Dampak Terhadap Operasional dan Keuangan

SMMT meyakini bahwa kebijakan baru ini tidak akan mengganggu kelangsungan operasional perusahaan. Kegiatan penambangan dan penjualan batubara dipastikan tetap berjalan normal sebagaimana mestinya.

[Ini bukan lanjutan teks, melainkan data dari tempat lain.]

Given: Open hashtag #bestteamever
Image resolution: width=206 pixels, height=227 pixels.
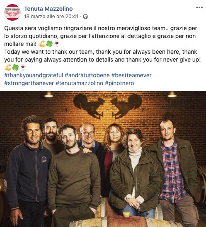Looking at the screenshot, I should 131,75.
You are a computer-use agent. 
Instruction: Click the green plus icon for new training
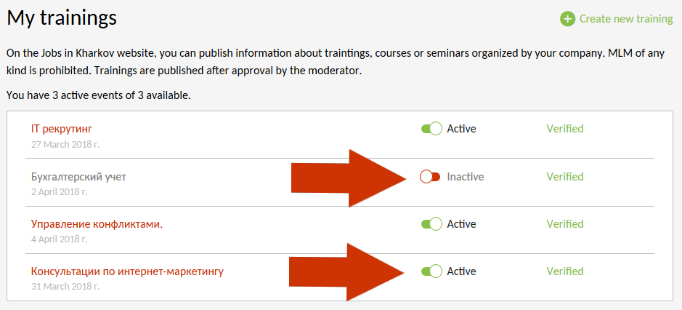tap(567, 19)
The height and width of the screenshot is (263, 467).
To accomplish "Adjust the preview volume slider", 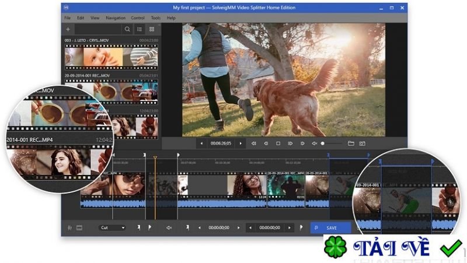I will (323, 143).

Selain itu, manajemen berpandangan bahwa kebijakan tersebut tidak akan memberikan dampak negatif terhadap pendapatan, laba usaha, laba bersih, maupun arus kas perusahaan.

Sebagai langkah antisipasi, SMMT akan melakukan kajian mendalam setelah peraturan pelaksana resmi dirilis oleh pemerintah. “Bilamana kebijakan ini akan berdampak terhadap perjanjian kerja sama dengan pelanggan eksisting, perusahaan akan berkoordinasi dan membahasnya dengan pelanggan untuk melakukan penyesuaian yang diperlukan,” ujar Yuliana.

Penyesuaian dalam Perjanjian Pembiayaan

Di sisi lain, SMMT mengakui bahwa perubahan regulasi ini berpotensi memengaruhi ketentuan atau covenant dalam perjanjian pembiayaan perusahaan. Meskipun demikian, SMMT berharap kebijakan pemerintah ini nantinya dapat menjadi dasar evaluasi bagi lembaga keuangan terkait dalam meninjau kembali covenant yang ada.

Ringkasan

PT Golden Eagle Energy Tbk (SMMT) menyatakan dukungannya terhadap kebijakan baru tata kelola ekspor sumber daya alam yang akan diimplementasikan secara bertahap hingga Januari 2027. Selama masa transisi, perusahaan wajib melakukan pemberitahuan ekspor kepada PT Danantara Sumber Daya Indonesia (DSI) sembari terus memantau perkembangan peraturan pelaksana dari pemerintah.

Manajemen memastikan bahwa kebijakan ini tidak akan mengganggu kelangsungan operasional, pendapatan, maupun arus kas perusahaan. Meskipun terdapat potensi penyesuaian pada perjanjian pembiayaan, SMMT tetap berkomitmen untuk melakukan koordinasi dengan pelanggan serta lembaga keuangan terkait guna memastikan kepatuhan terhadap regulasi baru tersebut.